→ **DESCRIPTION OF THE TASK**: Count the lines containing "starting" in the entries underneath, and state that count without anything else.

——————————

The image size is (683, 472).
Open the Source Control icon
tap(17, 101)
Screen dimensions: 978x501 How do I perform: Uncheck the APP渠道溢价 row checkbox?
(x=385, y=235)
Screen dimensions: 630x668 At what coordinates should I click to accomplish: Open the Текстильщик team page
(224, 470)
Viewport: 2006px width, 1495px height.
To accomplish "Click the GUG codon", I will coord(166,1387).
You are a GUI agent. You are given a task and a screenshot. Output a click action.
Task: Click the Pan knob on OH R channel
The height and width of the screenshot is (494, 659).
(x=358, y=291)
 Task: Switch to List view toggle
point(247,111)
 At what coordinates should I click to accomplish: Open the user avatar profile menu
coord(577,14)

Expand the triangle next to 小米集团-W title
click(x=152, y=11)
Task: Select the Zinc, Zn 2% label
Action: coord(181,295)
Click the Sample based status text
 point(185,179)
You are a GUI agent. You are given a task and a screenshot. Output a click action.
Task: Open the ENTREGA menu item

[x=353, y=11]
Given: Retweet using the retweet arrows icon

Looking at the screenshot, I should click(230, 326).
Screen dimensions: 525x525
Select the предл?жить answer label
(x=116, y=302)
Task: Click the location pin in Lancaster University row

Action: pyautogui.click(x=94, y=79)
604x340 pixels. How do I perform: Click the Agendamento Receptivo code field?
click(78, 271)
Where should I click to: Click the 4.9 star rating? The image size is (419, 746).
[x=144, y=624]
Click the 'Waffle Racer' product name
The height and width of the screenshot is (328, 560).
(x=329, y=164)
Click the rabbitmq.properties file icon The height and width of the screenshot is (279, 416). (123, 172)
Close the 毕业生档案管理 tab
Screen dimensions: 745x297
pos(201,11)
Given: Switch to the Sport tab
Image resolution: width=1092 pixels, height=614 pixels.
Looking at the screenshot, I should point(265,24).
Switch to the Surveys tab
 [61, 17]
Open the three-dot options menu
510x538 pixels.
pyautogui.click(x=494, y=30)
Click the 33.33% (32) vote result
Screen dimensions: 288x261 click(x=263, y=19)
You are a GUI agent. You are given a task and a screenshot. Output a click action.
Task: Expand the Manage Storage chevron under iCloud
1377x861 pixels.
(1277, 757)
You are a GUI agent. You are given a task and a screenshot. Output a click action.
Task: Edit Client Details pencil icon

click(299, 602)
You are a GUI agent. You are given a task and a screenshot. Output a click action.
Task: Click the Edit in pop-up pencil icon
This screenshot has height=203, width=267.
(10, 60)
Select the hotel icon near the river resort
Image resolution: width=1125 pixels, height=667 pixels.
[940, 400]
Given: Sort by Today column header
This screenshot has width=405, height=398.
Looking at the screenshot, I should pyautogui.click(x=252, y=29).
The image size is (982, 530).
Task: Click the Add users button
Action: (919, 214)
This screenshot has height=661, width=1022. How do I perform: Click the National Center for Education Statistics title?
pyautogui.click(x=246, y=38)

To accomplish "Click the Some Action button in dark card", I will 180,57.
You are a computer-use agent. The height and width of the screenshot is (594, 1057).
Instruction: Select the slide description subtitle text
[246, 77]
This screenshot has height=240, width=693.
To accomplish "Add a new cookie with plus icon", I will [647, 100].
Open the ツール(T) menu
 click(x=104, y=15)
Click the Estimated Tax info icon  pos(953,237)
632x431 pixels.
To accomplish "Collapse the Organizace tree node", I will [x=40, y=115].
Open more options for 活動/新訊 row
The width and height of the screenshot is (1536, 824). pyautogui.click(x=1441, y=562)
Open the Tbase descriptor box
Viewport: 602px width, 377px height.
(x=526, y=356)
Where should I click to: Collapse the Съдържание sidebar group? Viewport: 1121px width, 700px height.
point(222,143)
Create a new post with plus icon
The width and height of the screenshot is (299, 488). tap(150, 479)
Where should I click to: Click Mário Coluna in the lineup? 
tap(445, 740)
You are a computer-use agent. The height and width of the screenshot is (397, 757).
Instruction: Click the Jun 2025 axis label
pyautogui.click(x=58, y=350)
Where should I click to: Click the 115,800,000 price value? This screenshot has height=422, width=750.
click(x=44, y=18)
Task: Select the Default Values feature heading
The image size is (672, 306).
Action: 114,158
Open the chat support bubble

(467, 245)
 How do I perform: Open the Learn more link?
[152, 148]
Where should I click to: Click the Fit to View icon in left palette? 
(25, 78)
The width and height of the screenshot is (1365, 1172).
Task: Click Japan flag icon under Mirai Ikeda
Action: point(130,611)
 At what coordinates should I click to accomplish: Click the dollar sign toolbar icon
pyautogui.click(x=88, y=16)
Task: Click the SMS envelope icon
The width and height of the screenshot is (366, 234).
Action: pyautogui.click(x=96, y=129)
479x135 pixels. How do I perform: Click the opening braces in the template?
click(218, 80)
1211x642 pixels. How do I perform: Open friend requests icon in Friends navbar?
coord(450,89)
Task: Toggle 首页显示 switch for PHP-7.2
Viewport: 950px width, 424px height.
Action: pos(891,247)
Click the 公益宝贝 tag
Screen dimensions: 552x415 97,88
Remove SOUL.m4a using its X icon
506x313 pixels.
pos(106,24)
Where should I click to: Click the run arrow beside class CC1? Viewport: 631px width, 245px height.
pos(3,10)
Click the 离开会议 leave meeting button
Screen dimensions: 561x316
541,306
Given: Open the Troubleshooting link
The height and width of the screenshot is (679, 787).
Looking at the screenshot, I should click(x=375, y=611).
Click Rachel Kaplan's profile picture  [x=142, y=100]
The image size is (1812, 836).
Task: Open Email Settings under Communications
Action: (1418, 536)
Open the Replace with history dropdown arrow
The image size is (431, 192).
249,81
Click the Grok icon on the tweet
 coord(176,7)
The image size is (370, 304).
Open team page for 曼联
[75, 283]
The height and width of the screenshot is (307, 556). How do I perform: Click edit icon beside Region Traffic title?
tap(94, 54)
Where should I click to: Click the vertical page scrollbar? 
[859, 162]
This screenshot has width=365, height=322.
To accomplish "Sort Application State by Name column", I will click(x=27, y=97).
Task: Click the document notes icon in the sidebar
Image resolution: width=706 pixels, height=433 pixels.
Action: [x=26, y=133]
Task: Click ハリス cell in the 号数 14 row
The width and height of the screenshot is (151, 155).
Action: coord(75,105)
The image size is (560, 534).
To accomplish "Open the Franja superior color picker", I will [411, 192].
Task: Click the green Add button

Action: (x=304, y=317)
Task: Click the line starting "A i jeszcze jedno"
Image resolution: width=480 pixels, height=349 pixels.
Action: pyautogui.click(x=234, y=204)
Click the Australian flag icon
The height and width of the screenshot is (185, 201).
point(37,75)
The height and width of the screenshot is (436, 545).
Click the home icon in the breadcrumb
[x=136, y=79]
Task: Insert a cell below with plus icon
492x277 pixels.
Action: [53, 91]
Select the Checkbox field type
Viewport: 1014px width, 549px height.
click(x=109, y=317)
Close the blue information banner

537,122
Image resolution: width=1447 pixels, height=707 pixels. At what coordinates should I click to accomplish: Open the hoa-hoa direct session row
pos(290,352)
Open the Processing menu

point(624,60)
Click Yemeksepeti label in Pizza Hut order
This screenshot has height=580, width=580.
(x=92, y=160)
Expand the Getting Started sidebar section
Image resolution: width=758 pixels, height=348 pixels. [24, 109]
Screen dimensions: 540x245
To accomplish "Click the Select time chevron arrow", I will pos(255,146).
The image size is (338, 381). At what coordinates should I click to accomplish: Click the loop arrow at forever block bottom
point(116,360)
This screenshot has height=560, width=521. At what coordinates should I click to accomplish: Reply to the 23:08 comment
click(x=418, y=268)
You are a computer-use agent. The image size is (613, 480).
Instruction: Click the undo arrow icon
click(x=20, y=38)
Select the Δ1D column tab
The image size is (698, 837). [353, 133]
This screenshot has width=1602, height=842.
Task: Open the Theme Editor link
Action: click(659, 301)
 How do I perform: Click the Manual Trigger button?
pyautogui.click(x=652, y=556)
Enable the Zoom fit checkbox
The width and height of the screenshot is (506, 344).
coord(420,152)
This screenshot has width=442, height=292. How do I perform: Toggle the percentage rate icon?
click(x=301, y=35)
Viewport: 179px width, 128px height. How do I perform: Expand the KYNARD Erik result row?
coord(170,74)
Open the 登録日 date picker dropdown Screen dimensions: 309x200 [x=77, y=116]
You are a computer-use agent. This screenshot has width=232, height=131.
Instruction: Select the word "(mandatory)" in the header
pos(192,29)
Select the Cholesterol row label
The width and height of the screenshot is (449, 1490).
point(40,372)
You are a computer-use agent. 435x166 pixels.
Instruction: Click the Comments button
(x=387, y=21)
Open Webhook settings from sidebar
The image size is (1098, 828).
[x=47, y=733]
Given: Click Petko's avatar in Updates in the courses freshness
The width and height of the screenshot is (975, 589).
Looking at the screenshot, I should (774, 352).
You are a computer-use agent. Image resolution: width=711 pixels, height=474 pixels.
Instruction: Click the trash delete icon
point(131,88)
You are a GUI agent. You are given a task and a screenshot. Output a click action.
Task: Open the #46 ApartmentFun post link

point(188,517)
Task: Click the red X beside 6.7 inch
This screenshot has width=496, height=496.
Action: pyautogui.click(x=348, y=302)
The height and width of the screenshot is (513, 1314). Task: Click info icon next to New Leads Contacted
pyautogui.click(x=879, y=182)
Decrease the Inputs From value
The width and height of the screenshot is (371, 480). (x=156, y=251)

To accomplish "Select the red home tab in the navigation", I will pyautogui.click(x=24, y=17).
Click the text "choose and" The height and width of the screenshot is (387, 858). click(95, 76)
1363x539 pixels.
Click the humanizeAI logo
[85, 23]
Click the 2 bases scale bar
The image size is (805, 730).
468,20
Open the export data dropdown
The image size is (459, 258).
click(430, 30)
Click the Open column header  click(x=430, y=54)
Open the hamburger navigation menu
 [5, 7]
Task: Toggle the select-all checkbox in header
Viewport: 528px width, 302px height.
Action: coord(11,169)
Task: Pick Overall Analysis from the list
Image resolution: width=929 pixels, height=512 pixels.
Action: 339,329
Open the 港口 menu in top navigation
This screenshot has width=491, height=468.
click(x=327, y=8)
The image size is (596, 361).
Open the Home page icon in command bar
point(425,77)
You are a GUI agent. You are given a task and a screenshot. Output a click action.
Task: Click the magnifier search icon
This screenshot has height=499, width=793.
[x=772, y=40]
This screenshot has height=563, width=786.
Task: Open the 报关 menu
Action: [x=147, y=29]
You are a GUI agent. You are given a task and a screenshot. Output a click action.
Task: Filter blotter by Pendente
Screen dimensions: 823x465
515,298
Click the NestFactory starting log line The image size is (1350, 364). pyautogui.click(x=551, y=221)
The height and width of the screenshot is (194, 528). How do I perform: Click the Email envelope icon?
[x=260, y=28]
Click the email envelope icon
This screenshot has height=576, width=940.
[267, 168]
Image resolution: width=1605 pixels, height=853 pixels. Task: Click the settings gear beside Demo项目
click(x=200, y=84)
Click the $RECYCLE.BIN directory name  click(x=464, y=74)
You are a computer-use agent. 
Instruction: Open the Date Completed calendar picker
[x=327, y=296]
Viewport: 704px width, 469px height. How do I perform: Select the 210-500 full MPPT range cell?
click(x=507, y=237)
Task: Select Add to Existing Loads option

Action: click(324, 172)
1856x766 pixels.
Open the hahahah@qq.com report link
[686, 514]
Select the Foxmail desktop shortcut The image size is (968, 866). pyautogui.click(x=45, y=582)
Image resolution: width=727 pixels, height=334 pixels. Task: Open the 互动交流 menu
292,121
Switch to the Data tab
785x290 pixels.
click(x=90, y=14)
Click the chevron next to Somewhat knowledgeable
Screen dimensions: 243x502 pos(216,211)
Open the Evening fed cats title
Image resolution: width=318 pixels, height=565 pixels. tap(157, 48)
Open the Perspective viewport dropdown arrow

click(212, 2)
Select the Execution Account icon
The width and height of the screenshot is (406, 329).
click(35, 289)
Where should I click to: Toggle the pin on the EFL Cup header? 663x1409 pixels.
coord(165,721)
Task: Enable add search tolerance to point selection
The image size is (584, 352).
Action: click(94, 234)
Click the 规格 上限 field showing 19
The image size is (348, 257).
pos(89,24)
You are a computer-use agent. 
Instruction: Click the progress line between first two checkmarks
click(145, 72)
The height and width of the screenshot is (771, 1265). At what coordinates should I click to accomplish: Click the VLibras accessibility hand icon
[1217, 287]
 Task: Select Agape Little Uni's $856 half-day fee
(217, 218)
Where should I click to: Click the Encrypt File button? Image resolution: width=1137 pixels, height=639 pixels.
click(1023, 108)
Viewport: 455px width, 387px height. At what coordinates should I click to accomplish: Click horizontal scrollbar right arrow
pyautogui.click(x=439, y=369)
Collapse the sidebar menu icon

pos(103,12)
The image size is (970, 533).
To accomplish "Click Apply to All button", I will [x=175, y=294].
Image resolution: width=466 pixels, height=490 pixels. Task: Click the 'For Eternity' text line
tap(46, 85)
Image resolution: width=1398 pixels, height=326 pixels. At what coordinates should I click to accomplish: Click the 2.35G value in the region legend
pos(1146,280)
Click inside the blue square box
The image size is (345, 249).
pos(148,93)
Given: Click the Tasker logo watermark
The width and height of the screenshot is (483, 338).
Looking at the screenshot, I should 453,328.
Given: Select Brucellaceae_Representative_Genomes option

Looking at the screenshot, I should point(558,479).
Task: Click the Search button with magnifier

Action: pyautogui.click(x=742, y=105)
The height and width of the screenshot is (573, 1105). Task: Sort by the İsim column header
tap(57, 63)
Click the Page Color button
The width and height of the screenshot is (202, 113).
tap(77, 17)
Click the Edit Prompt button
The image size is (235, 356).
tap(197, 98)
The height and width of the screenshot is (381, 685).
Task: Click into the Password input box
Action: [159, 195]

——————————

→ **RESPONSE AREA**: 2